This is not a dispute concerning sovereignty over the features, notwithstanding any possible question concerning whether low-tide elevations may be subjected to a claim of territorial sovereignty. Nor is this a dispute concerning sea boundary delimitation: the status of a feature as a “low-tide elevation”, “island”, or a “rock” relates to the entitlement to maritime zones generated by that feature, not to the delimitation of such entitlements in the event that they overlap.[18]

The Philippines put forward three categories for classifying low-tide elevations: where a low-tide elevation is located within 12 miles of a high-tide feature[19], where the low-tide elevation is beyond 12 miles but within the state’s exclusive economic zone or continental shelf[20], and where the low-tide elevation is located beyond the areas of natural jurisdiction[21].

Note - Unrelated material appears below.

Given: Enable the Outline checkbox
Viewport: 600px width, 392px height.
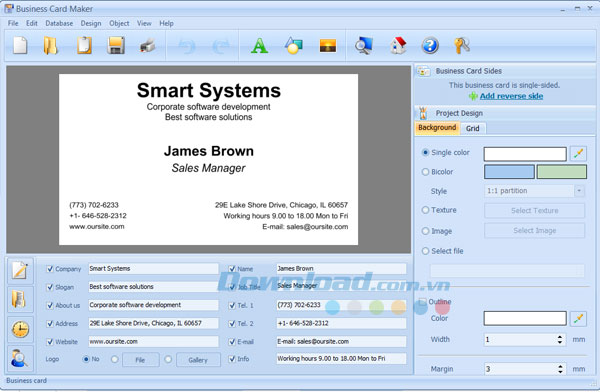Looking at the screenshot, I should coord(423,302).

For the purpose of identifying the nature of the features in the South China Sea, the Tribunal relied upon satellite imagery that had been conducted on the area and direct surveys that had been carried out, by navies or otherwise, in the area, and relied upon maps that were sufficiently detailed. They chose a certain tidal height to maintain uniformity across the features, and decided to rely, in cases where there had been significant man-made changes, alterations or construction on the features, upon maps/imagery/surveys that depicted the features as they had been in their original form.[22]

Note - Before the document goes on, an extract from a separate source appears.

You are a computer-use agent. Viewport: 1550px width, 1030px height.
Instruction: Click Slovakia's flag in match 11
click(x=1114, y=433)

Again the Tribunal relied upon statements previously made by China to obtain their stance on the nature of the features, since China had neither submitted any document to the Tribunal nor had it discussed these in its Position Paper.

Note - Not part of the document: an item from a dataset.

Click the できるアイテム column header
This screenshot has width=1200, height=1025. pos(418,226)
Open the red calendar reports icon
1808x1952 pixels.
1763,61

The Tribunal concluded that Scarborough Shoal, Cuarteron Reef, Fiery Cross Reef, Johnson Reef, McKennan Reef and Gaven Reef (North) were all found to be high-tide features. The Tribunal further noted that for the purposes of Article 121(3), the high-tide features at Scarborough Shoal and the reefs were rocks that cannot sustain human human habitation or economic life of their own and so have no exclusive economic zone or continental shelf. The Tribunal found the same to be true of the Spratly Islands and so concluded that China, therefore, has no entitlement to any maritime zone in the area of Mischief Reef or Second Thomas Shoal; they do, however, form part of the exclusive economic zone and continental shelf of the Philippines as they lie within 200 nautical miles of the Philippines’ coast and there are no overlapping entitlements in the area with respect to China.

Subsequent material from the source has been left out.